» Directions for this task
Nothing but the lines from the start of the entries through the line containing "Select the ctfmon.exe" should appear in the answer, each given exactly.

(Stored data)
____________________
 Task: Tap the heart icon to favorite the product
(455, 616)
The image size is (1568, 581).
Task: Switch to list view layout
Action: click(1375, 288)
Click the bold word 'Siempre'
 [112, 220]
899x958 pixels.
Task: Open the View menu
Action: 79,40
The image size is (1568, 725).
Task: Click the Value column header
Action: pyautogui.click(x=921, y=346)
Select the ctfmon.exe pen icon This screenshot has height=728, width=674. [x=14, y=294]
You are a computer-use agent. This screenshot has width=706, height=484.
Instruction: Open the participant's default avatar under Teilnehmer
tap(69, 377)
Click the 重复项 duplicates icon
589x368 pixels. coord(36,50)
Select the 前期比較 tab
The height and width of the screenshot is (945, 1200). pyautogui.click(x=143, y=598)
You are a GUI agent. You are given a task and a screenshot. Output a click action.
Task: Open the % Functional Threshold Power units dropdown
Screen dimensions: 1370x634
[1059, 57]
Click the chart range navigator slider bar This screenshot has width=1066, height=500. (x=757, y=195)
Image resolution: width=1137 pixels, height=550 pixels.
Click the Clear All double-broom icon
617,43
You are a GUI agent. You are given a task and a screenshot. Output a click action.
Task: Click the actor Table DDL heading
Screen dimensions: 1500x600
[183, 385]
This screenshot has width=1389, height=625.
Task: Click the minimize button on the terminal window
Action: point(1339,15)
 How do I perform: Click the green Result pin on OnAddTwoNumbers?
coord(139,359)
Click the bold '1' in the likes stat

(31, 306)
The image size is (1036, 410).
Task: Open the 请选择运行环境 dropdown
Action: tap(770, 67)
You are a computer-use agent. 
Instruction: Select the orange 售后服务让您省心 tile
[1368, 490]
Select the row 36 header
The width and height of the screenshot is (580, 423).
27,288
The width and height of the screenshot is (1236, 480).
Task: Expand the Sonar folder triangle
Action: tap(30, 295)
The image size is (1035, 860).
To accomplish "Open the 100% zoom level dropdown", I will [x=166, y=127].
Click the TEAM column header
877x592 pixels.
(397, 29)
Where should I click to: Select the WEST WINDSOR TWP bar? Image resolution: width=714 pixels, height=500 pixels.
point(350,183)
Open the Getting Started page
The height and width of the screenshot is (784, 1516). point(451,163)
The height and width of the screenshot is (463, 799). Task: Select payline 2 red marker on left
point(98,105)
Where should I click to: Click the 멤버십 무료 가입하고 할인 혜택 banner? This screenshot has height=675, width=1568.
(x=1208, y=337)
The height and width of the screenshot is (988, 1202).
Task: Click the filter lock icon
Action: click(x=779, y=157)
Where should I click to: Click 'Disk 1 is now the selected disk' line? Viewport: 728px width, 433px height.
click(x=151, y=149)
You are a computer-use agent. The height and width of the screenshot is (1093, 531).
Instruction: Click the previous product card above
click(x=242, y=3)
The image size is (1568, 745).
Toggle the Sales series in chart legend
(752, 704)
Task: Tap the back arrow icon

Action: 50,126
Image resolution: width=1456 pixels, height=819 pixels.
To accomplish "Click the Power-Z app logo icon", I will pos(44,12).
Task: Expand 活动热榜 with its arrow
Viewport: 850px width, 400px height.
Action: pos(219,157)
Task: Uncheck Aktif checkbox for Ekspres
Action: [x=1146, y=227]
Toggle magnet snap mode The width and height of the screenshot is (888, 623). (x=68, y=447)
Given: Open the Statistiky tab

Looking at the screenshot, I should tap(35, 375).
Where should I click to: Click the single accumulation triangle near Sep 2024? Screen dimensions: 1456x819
____________________
» Answer to this problem
 Task: Tap the heart icon to favorite the product
(455, 616)
The image size is (1568, 581).
Task: Switch to list view layout
Action: click(1375, 288)
Click the bold word 'Siempre'
 [112, 220]
899x958 pixels.
Task: Open the View menu
Action: 79,40
The image size is (1568, 725).
Task: Click the Value column header
Action: pyautogui.click(x=921, y=346)
Select the ctfmon.exe pen icon This screenshot has height=728, width=674. [x=14, y=294]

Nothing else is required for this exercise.